18/11/2005
$100 Laptop Unveiled At Tunis Summit
The prototype of a cheap and rugged laptop for children costing
only $100 was unveiled this week by United Nations Secretary-General
Kofi Annan during the World Summit on the Information Society (WSIS)
in Tunis which took place this week. The laptop forms part of the
strategy to deliver to poor communities the benefits of information
technologies and networks.
"
When they start reaching the hands of the world's children, these
robust and versatile machines will enable kids to become more active
in their own learning," Mr. Annan said. "Children will
be able to learn by doing, not just through instruction or rote
memorisation. And they will be able to open a new front in their
education: peer-to-peer learning."
The low-energy green laptops, powered by a windup crank, are the
key to the One Laptop per Child (OLPC) initiative introduced by
Mr. Annan and Professor Nicholas Negroponte of the Massachusetts
Institute of Technology (MIT) Media Lab.
The laptops are to be financed through domestic resources, donors and possibly
other arrangements, at no cost to the recipients themselves.
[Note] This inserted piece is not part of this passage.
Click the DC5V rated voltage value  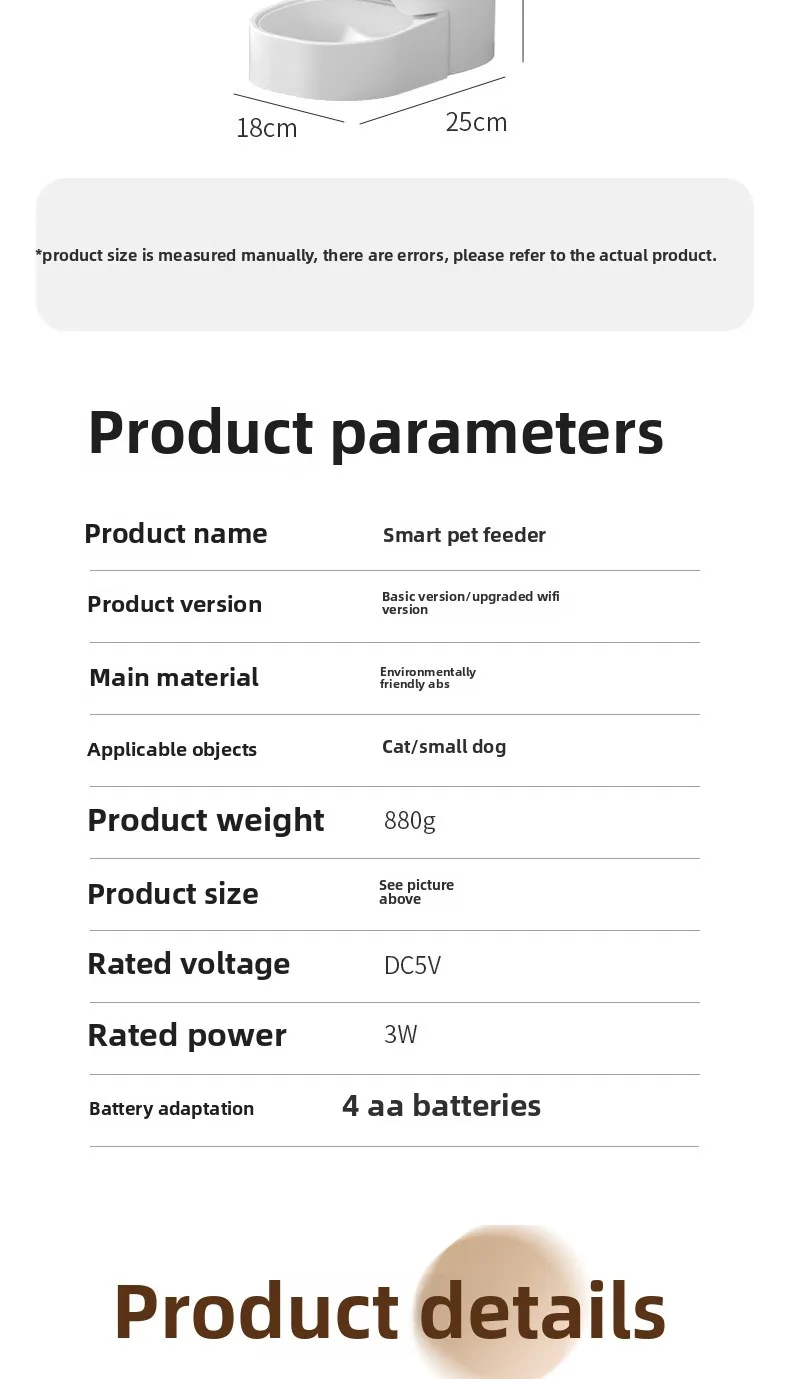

They are to be distributed
through education ministries using established textbook channels, Mr. Annan said.
Calling the laptops an "impressive technical achievement," the Secretary-General
said that they were able to do almost everything that larger, more expensive
computers could do, unlocking the "magic with each child, within each scientist,
scholar or plain citizen-in-the-making." He urged governments at WSIS to
incorporate the initiative into their efforts to build an Information Society.